It is about 10 o'clock. The last broadcast has put the storm off the lower Maryland coast. Minnie, my wife, and I decide to go to bed. We do not say much, but I know what she is thinking about. We have been through this before. Linda, eleven, and Freddie, seven, are already asleep, innocent of the storm and its possibilities.

In bed, I do not sleep. Minnie and the kids do, however. The boom and shudder are no lullaby for me. As the bed quivers, I think back. Will it be as bad as '50? An extra boom qets me out of bed. I go to the window and in the brightness of my neighbor's window lights, I can see the waves assaulting the sea wall 20 feet away. The wave hits and the crest bounces thirty feet in the air. The base of it sweeps back in a shallow trough to futilely oppose the onrush of its successor.
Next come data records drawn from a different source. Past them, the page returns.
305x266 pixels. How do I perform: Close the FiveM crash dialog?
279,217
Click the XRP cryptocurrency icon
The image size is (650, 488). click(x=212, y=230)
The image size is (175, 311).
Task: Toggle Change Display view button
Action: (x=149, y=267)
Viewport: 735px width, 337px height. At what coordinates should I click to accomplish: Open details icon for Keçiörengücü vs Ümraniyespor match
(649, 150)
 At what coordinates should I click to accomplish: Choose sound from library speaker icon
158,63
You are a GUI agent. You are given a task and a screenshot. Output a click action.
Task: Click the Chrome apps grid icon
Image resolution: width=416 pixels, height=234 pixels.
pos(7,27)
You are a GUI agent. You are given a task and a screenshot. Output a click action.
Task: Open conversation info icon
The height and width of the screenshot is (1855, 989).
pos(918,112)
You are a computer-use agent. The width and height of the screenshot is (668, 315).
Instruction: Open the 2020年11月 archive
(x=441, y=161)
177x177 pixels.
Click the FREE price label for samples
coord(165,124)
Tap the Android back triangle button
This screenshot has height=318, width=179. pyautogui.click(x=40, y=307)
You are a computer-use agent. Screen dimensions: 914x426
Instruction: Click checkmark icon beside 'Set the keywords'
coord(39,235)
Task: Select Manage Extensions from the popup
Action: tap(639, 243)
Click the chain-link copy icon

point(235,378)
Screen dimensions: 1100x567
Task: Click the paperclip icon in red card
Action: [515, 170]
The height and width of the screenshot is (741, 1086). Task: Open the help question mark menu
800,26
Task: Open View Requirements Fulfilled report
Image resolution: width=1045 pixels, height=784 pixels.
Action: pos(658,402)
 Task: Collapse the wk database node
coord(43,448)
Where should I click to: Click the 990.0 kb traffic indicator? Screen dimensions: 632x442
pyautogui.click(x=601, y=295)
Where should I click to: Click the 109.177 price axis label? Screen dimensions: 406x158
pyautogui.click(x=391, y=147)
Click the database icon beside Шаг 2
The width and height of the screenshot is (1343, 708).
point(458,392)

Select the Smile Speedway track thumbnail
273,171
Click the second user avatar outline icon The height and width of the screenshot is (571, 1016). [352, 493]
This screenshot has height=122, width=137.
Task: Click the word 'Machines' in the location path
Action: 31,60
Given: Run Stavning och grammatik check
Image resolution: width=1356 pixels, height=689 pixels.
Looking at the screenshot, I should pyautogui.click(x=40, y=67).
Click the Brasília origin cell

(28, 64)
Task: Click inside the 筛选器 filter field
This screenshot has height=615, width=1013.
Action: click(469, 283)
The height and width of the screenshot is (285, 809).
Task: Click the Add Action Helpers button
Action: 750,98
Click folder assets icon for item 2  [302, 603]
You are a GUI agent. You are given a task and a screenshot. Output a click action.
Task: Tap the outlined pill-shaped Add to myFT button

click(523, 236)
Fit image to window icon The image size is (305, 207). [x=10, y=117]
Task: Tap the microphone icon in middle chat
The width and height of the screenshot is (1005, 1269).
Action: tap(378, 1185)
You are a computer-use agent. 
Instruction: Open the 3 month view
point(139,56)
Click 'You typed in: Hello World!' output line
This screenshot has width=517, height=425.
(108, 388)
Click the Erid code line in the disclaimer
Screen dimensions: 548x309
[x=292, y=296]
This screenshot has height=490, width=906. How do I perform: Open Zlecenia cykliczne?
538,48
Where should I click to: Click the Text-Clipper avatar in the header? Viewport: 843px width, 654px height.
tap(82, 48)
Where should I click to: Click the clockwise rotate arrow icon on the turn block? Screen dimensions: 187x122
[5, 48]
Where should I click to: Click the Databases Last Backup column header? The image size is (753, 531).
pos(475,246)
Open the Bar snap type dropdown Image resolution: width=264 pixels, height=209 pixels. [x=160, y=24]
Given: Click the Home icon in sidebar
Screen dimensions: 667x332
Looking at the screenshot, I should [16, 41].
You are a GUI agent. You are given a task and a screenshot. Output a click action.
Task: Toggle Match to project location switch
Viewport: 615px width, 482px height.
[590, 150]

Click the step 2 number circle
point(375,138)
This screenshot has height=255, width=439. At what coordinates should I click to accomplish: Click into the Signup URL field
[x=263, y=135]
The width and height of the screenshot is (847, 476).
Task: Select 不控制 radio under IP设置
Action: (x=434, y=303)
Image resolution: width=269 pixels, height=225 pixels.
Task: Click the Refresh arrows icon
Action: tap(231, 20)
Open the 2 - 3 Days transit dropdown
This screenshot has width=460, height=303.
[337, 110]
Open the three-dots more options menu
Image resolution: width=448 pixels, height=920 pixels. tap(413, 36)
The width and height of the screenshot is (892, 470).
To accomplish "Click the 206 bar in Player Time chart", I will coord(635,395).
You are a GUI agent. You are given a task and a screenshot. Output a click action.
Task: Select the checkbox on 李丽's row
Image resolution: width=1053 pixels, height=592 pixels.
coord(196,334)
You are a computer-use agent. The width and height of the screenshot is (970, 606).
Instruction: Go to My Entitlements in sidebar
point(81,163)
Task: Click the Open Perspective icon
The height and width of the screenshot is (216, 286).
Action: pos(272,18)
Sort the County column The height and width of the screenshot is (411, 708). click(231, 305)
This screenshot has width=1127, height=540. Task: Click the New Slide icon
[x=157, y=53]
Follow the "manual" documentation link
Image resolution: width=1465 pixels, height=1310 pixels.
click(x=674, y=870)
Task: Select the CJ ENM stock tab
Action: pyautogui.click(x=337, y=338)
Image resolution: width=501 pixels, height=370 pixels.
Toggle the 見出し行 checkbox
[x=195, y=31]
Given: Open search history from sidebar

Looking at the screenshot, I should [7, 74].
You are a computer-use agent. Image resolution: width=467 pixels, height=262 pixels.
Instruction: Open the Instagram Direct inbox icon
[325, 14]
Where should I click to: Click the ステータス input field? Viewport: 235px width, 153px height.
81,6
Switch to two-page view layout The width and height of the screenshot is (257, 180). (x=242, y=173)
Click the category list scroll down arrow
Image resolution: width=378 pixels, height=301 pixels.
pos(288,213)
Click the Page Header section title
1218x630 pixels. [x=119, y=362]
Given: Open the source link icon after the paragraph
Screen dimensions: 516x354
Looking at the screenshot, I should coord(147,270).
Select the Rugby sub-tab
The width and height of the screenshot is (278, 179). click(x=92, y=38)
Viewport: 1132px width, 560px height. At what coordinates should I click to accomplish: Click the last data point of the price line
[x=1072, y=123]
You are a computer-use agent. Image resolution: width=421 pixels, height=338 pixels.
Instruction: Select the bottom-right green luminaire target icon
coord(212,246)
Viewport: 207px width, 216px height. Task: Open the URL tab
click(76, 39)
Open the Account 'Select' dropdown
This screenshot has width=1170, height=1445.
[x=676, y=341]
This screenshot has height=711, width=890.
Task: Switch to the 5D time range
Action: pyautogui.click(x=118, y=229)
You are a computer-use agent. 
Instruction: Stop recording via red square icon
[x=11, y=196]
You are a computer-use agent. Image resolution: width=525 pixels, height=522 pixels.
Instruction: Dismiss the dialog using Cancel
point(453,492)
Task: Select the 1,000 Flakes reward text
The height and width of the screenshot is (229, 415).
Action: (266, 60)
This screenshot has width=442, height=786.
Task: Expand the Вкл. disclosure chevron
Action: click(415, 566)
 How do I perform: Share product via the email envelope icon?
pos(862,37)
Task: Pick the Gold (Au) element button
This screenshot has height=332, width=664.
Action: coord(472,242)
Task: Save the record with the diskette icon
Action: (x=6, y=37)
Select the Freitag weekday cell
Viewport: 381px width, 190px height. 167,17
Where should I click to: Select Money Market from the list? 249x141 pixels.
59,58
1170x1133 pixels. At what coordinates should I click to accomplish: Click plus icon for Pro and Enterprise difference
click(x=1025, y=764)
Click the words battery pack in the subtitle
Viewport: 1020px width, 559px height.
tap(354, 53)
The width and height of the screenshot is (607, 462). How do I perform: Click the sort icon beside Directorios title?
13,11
Water from the crests is slopping over onto the concrete walk that leads from the concrete patio at the top of the sea wall to the street. All this—a magnificent spectacle—if one were not emotionally involved.

The tide is moving onto its flood. I notice the ladder leading from the top of the wall ten feet down to the beach. I remember belatedly I have taken no extra precaution to secure it.

In bed, the storm of '50 possesses my thinking again. Will this one be as disastrous as that one? Eight thousand dollars damage in 24 hours! The sea wall, which I had thought impregnable, had … crumbled and cracked like an egg shell. Ten feet high, two feet thick at the top and four at the bottom, but no match for storming water. Porches torn off, cellar flooded, furnace ruined. Our first floor filled with muck and mud.

All that now replaced. To be ruined again? God forbid!